- Category: Defence&Security
- Published on Tuesday, 26 November 2019 10:18
November 25, 2019
Serbia’s Ministry of Trade, Tourism and Telecommunication said on Monday it issued 329 licences for exporting arms and military equipment since the beginning of 2019, while last year, it allowed 329 companies to trade arms and equipment, adding that 13 requests were denied due to incomplete companies’ date, the Beta news agency reported.
In 2019, the Ministry said, it refused to issue a licence to only one company, “because the exporters are well aware of the procedures and conditions for permits.”
In its answer to Marinika Tepic, an opposition MP, the Ministry said that for the export of arms and military equipment, a company needed the consent of four institutions.
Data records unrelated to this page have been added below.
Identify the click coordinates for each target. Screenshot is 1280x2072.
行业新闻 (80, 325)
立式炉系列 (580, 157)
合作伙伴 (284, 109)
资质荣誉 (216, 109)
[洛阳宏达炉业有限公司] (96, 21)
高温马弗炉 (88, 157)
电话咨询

Tepic accused Serbia’s Government and its institutions of the way of approving permits in that business. i.e., for receiving money for its service.
“The permission is issued to any company which submit the request with original ‘End User’ certificate, original purchase contract and the proof that the country where the arms were heading was not under the UN, EU and OSCE sanctions. The rest are more or less the technical criteria,” the Ministry said.
Serbia’s Foreign Minister Ivica Dacic said on Monday his country had never exported weapons to Ukraine, nor had it issued permits for arms trade with countries from the so-called blacklist.
To Tepic’s question if the Ministry received 120,000 Euros per permit, it answered there was no reason for giving any money “when it’s known that the Ministry issues permission 24 hours after receiving the last consent from a respective institution.”
The Ministry called on Tepic to say “who gave and who took not 12.000 Euros but 120 Dinars for any favour in this process.”
“Serbia has been among five most transparent countries in the world in arms trade according to ‘Small Arms Survey’ international organisation in the last five years,” the Ministry said.
It added that it had answered to any individual request from MPs, investigative reporters at home and from abroad or foreign countries and that it was open for any information since, it said, it had nothing to hide.